The Mines and Minerals Act (1981), enacted during the reign of former President Hastings Kamuzu Banda, has several deficiencies.
For instance, it vests the power in the President to grant mining licences with no consultation required with other stakeholders, it allows mining companies to operate by bilateral negotiations rather than consistent application of the law which means some companies may get special favours.
It is also devoid of measures to protect people displaced by mining, and has no health and safety regulations for specific mineral extractions such as Uranium.
The government awarded Paladin a licence on July 30th 2014 to discharge the waste during the next two or three wet seasons, depending on how long the mine remains on ‘care and maintenance.’
In February 2014, PAL suspended operations and put the Mine on what it called ‘care and maintenance’. It also laid off the bulk of its employees, about 300 people.
The company cited the declining price of Uranium on the global market in the aftermath of the Fukushima nuclear disaster in Japan in 2011.
However, in its quarterly activities report dated December 31, 2014,the company states that it has started a feasibility study to develop a detailed plan for the recommencement of production at Kayelekera when uranium prices justify.
“Operations will be restarted once the uranium oxide prices increase to over USD75/lb and the mine is connected to the national electricity grid. When these conditions are met, it will take six to nine months to restart mine production and USD60 million will be required to bring the mine back online,” said Walker.
Influential Chief Kyungu even asked the government to deport the company’s General Manager for International Affairs, Greg Walker, accusing him of blatantly disregarding the country’s mining legislation for his company’s benefit.
“He is arrogant and his company does not comply with environmental and safety standards at the mine,” Kyungu told the media.
Kyungu even threatened that he will forcefully ‘deport’ Walker from the country if the government fails to do so.
Walker did not respond to these allegations despite several emails.
The company denies the allegations saying the dam, where the liquid toxic waste is stored, spilled some of its contents into the Sere and north Rukuru rivers due to heavy rains.
“On 5 January there has been some “minor storm damage” at the mine. A 20-minute, high-intensity storm resulted in some 25mm of rain falling at the site. Up to 0.05 cubic metres (50 litres) may have overtopped into the local river system,” Walker said.
Paladin also contends that water in the two rivers has had elevated levels of Uranium even before they started operations at Kayelekera.

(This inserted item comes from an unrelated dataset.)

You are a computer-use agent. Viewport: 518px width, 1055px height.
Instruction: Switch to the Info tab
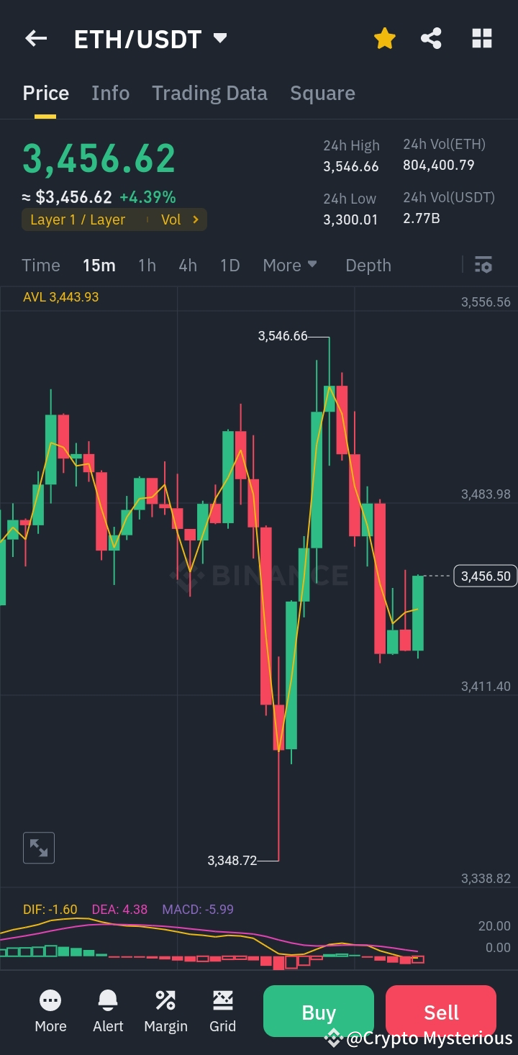pyautogui.click(x=110, y=93)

“An extensive data set collected since 2006 shows that there are naturally occurring uranium levels in the Sere River that have ranged up to 1.76mg/litre,” the Company’s Group Principal Hydro geologist David Holmes disclosed.
Holmes also disclosed that a section of the processing plant at the mine has been modified to enable it to treat waste to remove contaminants prior to release in line with national and international standards.

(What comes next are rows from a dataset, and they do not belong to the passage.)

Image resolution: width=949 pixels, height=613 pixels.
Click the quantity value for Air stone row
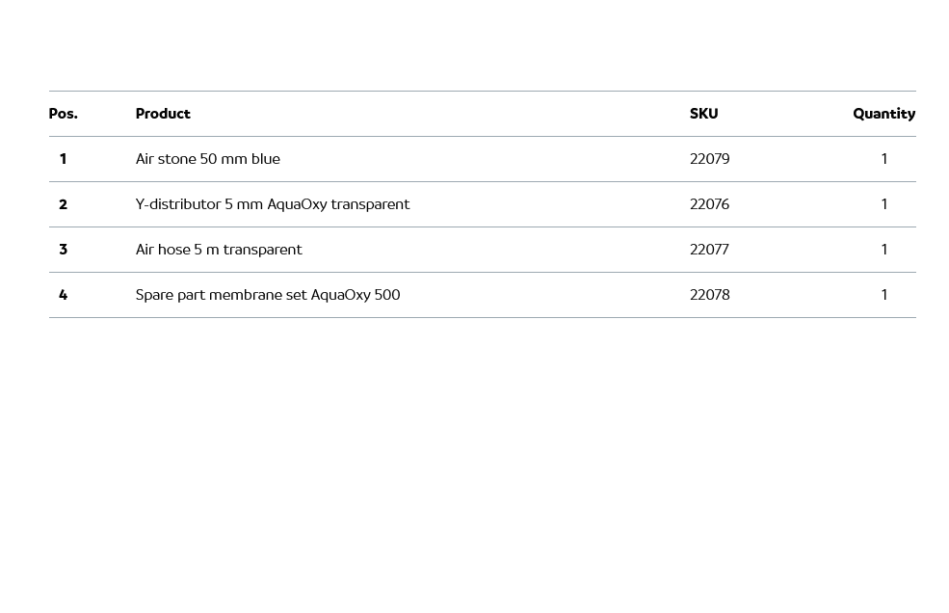click(x=883, y=159)
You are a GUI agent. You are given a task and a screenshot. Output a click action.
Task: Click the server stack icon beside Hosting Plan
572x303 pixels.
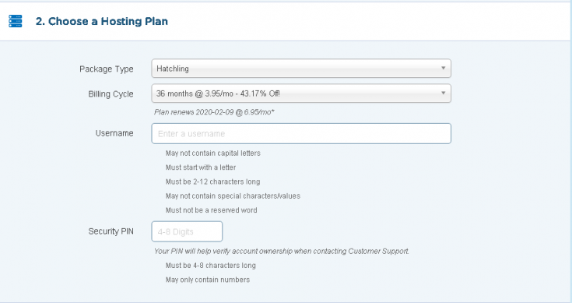click(x=16, y=21)
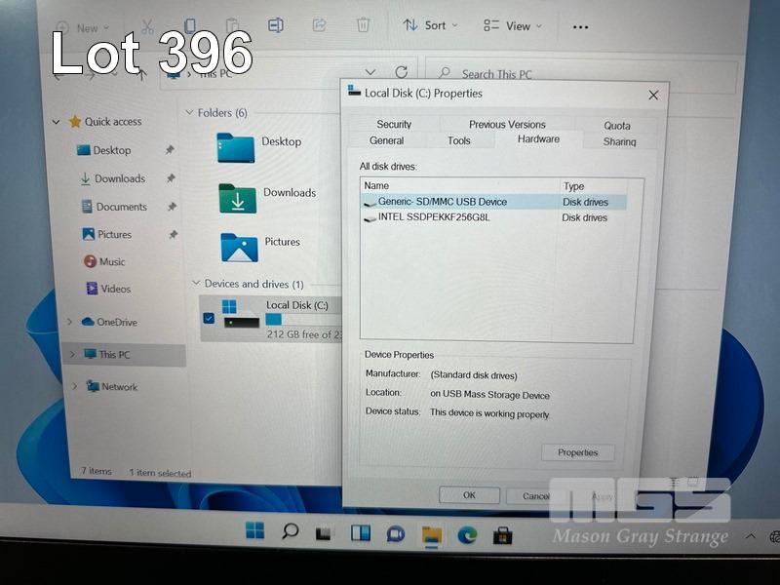Open the View dropdown menu
Viewport: 780px width, 585px height.
point(512,25)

He said laboratory tests done in March 2014 produced favourable results including the removal of uranium.
“In July, a full scale water treatment plant was set up” Holmes said.

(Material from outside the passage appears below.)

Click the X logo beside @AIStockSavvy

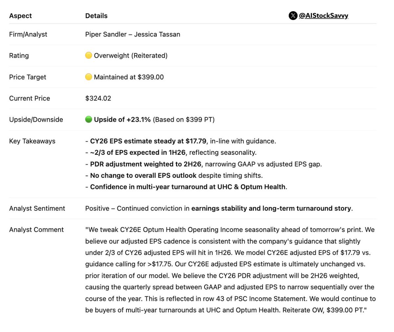293,15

Meanwhile, the Ministry of Natural Resources, Energy and Mining said the government is launching an international investigation to ensure that the Mining project has not become a threat to people’s lives.
Three weeks ago, local fishermen started scooping loads of dead fish in the areas where the two rivers discharge into Lake Malawi.
However, four government agencies, in a joint press statement, said they would be launching another investigation to determine what is causing the death of fish.
They hinted that the fish might have died of a natural phenomenon that deprived the waters of oxygen.
In 2013, Paladin disclosed that it had a S$10 million Environmental Performance Bond with two commercial banks in Malawi to, among other things, cater for rehabilitation costs for signs of default during and after mine life.
The bond, in the form of irrevocable letters of credit, will deal with issues like water and environment contamination and the eventual clean up.